**Provided text**
-- start --

Glory of Heracles is a 2008 Japanese role-playing video game developed by Paon and published by Nintendo in Japan on May 22, 2008, for the Nintendo DS. It is the sixth game of the Glory of Heracles series. It was revealed at Electronic Entertainment Expo 2009 that this game would be the first in the series to be released outside Japan, which was later released in North America on January 18, 2010.

Gameplay
Glory of Heracles incorporates a turn-based battle system. During battle, the player's party and the opponents are positioned on a five column, two row grid. The front row allows characters to perform powerful melee attacks, while the back row is for ranged attacks, which can be either bows or magic spells. The order of attack is generally determined by the Agility of each character, but the order can be changed with certain spells or effects. The main feature of the battle system is the ability to power up offensive spells and skills by completing a small puzzle by inputting commands on the touch screen. The player can learn new skills and magic by visiting temples or Prometheus statues, respectively. Equipment will also provide the player's party with more abilities.

Ether is the source of magic in the game. Every spell adds or subtracts a set amount of Ether. There are five different elements of Ether in the game, known as Fire, Wind, Earth, Ice, and Dark. Any spell using Dark Ether will restore elemental ether, and vice versa. Ether restores after every turn of combat, and at the end of battles. If there is insufficient Ether for the spell, the difference is subtracted from the character's HP - this is referred to as Ether Reflux.

Plot
Glory of Heracles takes place in Ancient Greece and other parts of the Mediterranean region, with the plot drawing heavily from Greek mythology. The player names and assumes the role of the silent protagonist, though he speaks in battle, an immortal, amnesiac boy who is accompanied by the characters Leucos, Axios, Heracles and Eris on their journey to remember their pasts and to discover why they are immortal. Throughout the plot, the characters' stories become intertwined with other mythological figures and events such as Achilles and the Trojan war. The Taphus, an invention designed by Daedalus, is a recurring plot device which was punished by Zeus for extracting Ether from the world. Kazushige Nojima, the game's scenario writer, commented that the Japanese subtitle Tamashii no Shoumei ("proof of the soul") was central to one of the game's themes and that the player had to discover its meaning. The theme of an amnesiac cast was explored previously in Heracles no Eikou III, which was also written by Nojima.

-- end --

**Collected data**
-- start --

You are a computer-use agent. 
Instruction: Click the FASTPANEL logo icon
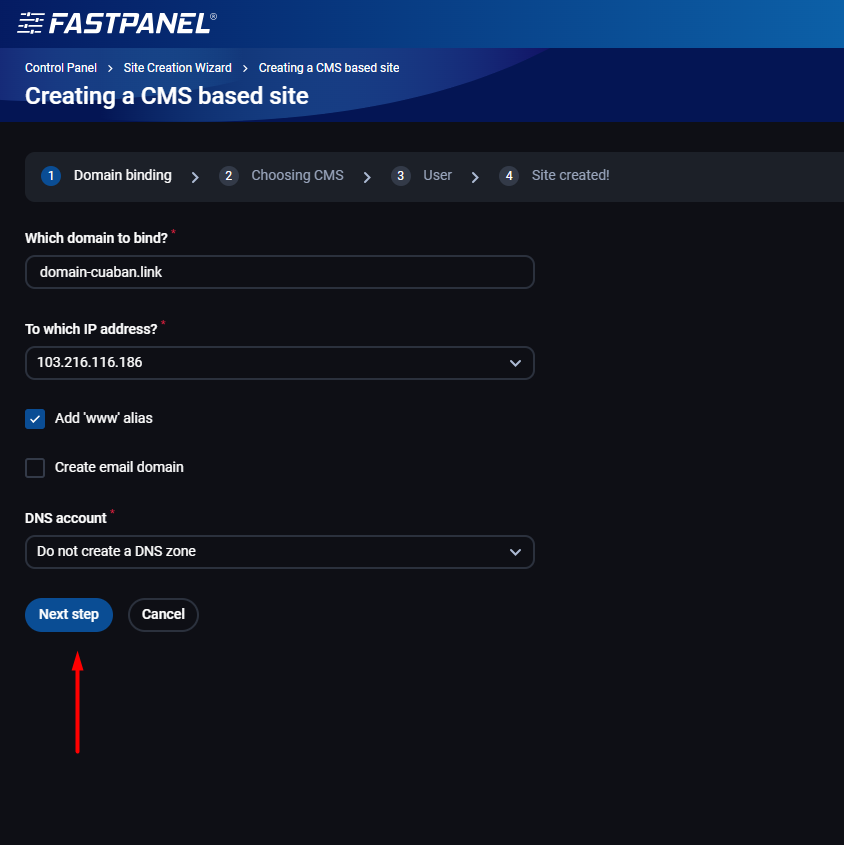click(x=30, y=24)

-- end --

**To do**
1/ Rewrite the paragraph of the Glory of Heracles article that begins "Ether is the source of magic" as a bulleted list, keeping its main facts.
2/ List every element of Ether named in the Glory of Heracles article.
3/ Extend the Glory of Heracles article with the next part, starting after its final sentence.
The lines above are separate material and are not part of the Glory of Heracles article.

**Results by task**
1/
- Ether is the source of magic in the game.
- Every spell adds or subtracts a set amount of Ether.
- Ether comes in five elements: Fire, Wind, Earth, Ice, and Dark.
- Spells using Dark Ether restore elemental Ether, and vice versa.
- Ether restores after every turn of combat and at the end of battles.
- If a character lacks enough Ether for a spell, the difference is subtracted from that character's HP, which is called Ether Reflux.

2/ Fire, Wind, Earth, Ice, Dark

3/
Development
Japanese publications such as Famitsu stated that the speed during combat was quite sluggish. The American release addressed this issue by increasing the battle speed.

Reception

Reception for Glory of Heracles was mostly positive, but it was not without some criticism. RPGamer was critical of the dungeon designs and combat, and labeled the game "Average". Adriaan den Ouden posted a review saying: "Glory of Heracles isn't going to win any gold medals, but cheer for it anyways. It certainly tries hard". Patrick Gann of RPGFan was largely positive and seemed to express fears of the game keeping a low profile; he urged in his closing remarks: "I approached this game with cautious optimism and was rewarded for giving it a chance. I would ask that you do the same". He also noted the high quality of the game's localization in his final remarks.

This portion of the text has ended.